* [Exercise]:
Answer these questions using the film review below.
(a) Who plays Alma Reville?
(b) Who is cast as Janet Leigh?
(c) Which actor is described as an uncanny Anthony Perkins?
-- Excerpt provided follows --
The movie is about the ‘master of suspense’, but there is oddly little of that ingredient in an otherwise thoroughly enjoyable outing. Similar but far superior to My Week With Marilyn, it is a fanzine film in which we are indulged with a fly-on-the-wall view of the great director during the genesis and making of Psycho, his classic thriller. The central motif is the now iconic shower scene (has anybody not seen it?), with a lot of pop psychology employed to inform it, including the suggestion that Hitch’s relationship with his talented but unheralded wife Alma Reville (Helen Mirren), strained at the time, contributed significantly to the shocking violence of the stabbing.

Whether it’s true or not, the ‘take’, with Scarlett Johansson cast as Janet Leigh, is horribly thrilling. It is called on again for the climactic, heart-in-mouth moment when unsuspecting audiences are exposed to it for the first time – it’s a fantastic depiction of early-sixties middle-America being scared out of its wits. Hopkins sleepwalks through the part, doing a commendable impersonation at the beginning and end, when speaking to camera, but Mirren, as we’ve come to expect, gives real depth to Alma.

Johansson and Jessica Biel, as the sisters in Psycho, effortlessly ooze the femme-fatale allure that Hitchcock was so susceptible to, while James D’Arcy is an uncanny Anthony Perkins. As a study of an artist who, though lauded for his achievements, is nevertheless plagued by self-doubt and the dark complexities of his own imagination, it is a bit light-on, but for cine-buffs who unashamedly love the lore and the goss and the self-perpetuating mythology of the big screen, it’s not to be missed.
-- Excerpt provided concluded --
-- Dataset excerpts follows --
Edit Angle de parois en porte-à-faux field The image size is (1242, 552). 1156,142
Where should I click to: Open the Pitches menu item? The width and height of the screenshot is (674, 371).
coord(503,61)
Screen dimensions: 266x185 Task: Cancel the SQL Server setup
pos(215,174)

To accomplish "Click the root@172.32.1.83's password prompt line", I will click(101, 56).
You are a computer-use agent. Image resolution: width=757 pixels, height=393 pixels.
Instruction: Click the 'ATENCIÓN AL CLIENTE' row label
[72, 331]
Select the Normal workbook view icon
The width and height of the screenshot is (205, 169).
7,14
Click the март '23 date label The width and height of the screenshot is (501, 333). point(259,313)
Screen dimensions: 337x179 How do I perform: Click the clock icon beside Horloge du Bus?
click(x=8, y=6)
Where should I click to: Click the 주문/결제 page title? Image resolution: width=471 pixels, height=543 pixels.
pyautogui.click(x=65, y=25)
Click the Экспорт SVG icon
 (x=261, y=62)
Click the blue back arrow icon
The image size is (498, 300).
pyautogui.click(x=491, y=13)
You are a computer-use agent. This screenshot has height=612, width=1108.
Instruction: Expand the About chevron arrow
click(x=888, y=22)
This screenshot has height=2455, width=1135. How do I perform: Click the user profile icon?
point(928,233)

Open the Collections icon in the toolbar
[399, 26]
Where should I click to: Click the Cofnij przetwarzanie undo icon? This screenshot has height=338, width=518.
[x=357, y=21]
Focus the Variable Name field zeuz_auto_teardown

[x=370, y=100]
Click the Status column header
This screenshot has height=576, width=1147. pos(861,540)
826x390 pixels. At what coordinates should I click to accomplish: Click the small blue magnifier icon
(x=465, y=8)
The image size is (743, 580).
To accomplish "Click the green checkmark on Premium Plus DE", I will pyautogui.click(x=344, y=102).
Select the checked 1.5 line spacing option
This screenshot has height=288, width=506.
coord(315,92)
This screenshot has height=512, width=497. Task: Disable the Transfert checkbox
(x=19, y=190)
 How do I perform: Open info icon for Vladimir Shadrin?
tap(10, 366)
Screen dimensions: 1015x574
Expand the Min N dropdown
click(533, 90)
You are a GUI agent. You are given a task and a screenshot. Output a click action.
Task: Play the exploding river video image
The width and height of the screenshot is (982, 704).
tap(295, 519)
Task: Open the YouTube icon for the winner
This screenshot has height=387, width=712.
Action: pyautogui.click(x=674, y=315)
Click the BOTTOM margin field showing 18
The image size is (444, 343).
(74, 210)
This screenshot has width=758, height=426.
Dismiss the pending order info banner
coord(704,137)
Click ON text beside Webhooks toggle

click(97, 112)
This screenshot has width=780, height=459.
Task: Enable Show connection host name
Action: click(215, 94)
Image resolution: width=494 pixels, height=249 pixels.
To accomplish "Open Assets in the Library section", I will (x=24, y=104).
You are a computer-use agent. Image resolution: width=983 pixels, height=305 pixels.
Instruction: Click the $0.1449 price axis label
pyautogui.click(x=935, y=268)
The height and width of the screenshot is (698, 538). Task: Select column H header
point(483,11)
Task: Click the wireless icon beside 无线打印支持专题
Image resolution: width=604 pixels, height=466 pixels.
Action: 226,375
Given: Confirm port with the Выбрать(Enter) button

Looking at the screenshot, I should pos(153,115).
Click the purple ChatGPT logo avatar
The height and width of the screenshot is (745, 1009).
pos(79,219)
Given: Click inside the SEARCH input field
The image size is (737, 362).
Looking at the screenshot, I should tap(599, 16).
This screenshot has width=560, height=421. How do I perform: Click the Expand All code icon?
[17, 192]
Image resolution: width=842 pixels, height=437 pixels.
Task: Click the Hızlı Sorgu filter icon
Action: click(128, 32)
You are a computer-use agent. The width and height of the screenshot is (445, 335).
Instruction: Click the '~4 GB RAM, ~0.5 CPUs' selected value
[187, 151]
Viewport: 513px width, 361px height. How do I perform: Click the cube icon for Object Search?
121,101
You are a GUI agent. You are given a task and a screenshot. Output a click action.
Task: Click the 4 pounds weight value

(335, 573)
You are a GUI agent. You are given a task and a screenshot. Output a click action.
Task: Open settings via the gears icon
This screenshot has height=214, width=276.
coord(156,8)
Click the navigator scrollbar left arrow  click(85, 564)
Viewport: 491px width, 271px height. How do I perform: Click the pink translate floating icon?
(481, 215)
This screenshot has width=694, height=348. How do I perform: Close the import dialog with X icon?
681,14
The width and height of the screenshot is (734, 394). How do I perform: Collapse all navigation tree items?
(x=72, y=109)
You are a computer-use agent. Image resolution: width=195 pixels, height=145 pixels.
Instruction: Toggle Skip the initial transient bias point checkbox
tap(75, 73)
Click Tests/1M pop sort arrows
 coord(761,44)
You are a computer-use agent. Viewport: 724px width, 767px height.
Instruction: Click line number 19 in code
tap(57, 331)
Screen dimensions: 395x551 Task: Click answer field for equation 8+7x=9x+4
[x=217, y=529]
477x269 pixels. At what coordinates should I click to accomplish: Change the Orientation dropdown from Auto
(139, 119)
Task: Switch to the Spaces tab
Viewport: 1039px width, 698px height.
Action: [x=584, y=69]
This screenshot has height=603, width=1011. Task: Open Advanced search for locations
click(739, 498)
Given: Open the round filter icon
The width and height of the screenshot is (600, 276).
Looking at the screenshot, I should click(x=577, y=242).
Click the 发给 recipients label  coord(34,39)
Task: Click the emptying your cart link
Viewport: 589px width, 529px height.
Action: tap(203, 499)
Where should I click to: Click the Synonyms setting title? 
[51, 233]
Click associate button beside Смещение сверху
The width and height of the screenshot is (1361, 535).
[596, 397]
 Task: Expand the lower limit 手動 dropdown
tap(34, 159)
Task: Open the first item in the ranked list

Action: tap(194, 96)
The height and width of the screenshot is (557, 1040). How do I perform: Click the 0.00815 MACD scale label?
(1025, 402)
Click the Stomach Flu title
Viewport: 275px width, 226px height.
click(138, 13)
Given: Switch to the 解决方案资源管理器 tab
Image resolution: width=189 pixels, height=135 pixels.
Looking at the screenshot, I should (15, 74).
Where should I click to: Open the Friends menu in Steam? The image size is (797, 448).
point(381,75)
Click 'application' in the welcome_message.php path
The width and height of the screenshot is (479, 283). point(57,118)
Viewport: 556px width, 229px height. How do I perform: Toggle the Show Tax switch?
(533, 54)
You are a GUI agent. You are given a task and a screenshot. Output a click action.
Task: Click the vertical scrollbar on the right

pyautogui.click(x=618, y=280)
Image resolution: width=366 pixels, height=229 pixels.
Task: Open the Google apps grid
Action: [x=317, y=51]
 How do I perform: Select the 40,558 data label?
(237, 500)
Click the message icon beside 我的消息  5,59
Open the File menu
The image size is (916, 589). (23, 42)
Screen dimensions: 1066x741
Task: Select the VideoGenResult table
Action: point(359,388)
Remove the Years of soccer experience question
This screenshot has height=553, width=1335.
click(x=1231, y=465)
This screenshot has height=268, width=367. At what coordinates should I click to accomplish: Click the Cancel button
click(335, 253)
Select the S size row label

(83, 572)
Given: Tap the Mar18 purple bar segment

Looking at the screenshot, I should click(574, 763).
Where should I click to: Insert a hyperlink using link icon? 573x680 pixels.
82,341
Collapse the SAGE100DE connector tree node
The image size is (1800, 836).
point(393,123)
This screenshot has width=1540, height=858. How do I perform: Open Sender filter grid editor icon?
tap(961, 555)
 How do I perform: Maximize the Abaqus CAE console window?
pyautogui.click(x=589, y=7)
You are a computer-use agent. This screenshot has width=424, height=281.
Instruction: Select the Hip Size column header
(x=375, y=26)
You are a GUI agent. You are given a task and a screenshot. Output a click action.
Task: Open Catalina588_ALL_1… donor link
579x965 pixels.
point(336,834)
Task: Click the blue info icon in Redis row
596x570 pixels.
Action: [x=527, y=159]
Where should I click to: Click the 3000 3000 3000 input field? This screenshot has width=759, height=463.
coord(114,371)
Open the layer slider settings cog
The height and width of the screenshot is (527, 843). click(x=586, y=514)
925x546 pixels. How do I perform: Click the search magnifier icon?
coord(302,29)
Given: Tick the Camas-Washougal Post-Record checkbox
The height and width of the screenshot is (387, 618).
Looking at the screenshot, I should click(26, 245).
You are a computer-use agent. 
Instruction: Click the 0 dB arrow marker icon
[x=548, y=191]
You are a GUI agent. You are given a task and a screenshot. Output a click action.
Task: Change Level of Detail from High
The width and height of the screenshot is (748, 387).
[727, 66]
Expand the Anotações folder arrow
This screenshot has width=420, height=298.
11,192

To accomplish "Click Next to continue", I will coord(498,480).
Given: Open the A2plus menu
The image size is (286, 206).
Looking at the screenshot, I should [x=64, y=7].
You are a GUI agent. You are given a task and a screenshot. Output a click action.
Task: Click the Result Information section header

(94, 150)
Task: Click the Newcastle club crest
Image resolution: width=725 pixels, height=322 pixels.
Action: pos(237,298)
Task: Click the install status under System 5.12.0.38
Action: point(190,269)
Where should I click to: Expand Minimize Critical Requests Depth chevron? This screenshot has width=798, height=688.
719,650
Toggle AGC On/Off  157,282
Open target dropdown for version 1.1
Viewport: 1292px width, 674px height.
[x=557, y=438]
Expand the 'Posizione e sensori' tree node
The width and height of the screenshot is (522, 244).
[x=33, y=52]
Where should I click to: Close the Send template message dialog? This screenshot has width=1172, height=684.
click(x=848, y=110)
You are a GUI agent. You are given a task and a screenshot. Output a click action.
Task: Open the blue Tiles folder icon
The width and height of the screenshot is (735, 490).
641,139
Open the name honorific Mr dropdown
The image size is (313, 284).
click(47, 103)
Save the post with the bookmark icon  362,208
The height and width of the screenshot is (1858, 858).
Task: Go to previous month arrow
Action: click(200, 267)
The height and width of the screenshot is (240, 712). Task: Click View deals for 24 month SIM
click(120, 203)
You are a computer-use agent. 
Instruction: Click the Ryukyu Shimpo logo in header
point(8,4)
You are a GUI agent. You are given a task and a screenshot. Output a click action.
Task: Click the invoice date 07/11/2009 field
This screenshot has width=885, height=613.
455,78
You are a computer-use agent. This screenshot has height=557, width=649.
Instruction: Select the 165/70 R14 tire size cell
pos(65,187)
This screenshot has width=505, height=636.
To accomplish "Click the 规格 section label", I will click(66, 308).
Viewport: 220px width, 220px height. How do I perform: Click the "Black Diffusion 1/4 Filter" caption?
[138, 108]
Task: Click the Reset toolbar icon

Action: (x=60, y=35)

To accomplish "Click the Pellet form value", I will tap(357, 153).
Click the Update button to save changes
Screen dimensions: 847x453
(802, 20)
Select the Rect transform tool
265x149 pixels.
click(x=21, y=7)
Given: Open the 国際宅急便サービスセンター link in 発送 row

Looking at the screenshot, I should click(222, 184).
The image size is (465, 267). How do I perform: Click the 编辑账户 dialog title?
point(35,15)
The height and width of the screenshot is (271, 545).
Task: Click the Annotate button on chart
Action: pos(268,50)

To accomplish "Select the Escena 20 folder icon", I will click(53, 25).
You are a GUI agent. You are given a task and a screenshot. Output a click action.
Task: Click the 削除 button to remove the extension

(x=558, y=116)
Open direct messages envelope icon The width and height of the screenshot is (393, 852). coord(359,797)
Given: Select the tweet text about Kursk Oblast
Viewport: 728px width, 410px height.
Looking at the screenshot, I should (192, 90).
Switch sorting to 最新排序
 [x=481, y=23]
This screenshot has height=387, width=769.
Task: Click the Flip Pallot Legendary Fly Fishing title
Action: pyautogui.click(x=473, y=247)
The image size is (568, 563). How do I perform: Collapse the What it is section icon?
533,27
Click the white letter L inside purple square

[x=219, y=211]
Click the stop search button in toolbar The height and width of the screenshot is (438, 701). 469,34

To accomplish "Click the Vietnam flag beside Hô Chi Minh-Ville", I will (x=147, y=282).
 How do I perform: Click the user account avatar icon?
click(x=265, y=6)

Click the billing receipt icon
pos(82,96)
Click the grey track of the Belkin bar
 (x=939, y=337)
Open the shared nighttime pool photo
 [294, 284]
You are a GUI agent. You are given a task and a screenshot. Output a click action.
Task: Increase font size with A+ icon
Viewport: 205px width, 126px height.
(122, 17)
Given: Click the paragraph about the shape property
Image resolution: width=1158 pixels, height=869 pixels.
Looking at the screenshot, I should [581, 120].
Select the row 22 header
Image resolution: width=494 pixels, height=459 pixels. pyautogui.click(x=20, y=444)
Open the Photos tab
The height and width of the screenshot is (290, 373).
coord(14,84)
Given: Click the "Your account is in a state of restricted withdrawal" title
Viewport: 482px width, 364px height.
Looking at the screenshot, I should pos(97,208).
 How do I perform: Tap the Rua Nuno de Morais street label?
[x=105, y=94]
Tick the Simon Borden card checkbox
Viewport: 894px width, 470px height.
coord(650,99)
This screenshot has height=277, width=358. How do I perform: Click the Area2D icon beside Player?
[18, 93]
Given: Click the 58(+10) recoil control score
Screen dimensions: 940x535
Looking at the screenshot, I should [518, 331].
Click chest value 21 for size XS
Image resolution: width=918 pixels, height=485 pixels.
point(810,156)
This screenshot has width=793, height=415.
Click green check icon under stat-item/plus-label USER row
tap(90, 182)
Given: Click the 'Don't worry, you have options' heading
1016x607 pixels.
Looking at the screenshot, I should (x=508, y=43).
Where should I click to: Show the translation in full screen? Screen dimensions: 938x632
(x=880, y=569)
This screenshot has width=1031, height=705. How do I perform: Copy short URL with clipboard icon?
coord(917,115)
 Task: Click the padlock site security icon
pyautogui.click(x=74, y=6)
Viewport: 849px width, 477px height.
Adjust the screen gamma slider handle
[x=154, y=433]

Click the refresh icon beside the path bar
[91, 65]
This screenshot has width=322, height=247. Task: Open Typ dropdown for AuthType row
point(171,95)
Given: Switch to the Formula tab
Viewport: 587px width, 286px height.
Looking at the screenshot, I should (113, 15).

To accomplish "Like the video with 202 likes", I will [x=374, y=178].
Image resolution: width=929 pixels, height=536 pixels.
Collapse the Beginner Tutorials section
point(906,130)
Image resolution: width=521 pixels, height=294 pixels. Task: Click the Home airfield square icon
-- Dataset excerpts concluded --
* [Output of the task]:
(a) Helen Mirren
(b) Scarlett Johansson
(c) James D'Arcy